# Dataset entries:
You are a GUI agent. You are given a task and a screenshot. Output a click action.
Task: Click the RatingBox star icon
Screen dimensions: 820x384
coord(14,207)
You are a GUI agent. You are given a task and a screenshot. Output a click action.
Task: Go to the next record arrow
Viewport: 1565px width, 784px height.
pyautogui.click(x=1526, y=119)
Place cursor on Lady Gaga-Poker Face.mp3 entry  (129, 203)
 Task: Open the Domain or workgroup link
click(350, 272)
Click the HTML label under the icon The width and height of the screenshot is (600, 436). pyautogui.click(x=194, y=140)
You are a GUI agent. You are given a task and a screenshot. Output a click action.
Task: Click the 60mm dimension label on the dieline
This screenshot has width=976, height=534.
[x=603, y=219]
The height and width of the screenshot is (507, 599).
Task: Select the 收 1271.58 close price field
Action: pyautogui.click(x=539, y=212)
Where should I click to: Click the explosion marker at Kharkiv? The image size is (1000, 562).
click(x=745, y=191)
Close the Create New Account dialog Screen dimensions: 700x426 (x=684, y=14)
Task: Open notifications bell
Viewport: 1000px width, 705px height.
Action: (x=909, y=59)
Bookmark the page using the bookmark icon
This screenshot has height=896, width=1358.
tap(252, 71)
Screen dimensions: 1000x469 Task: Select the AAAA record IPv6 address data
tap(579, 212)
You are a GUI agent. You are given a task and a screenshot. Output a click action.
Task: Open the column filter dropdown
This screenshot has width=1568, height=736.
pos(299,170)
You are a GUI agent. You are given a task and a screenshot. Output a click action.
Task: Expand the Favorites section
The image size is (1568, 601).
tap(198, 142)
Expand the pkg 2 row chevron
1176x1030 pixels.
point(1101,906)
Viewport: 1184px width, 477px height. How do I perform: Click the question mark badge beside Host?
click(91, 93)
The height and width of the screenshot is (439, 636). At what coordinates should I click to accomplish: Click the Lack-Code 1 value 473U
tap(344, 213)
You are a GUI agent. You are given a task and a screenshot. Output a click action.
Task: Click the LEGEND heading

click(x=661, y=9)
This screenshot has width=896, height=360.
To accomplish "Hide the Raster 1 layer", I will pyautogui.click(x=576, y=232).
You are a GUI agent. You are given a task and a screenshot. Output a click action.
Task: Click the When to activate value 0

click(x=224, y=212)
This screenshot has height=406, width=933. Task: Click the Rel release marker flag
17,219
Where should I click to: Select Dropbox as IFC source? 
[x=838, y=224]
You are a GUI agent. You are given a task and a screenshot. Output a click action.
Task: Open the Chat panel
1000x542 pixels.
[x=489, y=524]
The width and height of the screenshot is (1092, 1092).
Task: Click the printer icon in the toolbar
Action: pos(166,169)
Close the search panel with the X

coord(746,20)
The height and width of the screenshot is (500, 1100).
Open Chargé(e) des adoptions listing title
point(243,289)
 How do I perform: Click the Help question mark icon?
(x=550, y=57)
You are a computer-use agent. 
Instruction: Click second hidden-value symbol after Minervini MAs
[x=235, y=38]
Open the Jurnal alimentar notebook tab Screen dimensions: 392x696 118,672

# Activity:
In the listing above, please print only the lines from the first one to the line where "Click the HTML" appears, exactly as written, both of those lines included.

# Solution to this exercise:
You are a GUI agent. You are given a task and a screenshot. Output a click action.
Task: Click the RatingBox star icon
Screen dimensions: 820x384
coord(14,207)
You are a GUI agent. You are given a task and a screenshot. Output a click action.
Task: Go to the next record arrow
Viewport: 1565px width, 784px height.
pyautogui.click(x=1526, y=119)
Place cursor on Lady Gaga-Poker Face.mp3 entry  (129, 203)
 Task: Open the Domain or workgroup link
click(350, 272)
Click the HTML label under the icon The width and height of the screenshot is (600, 436). pyautogui.click(x=194, y=140)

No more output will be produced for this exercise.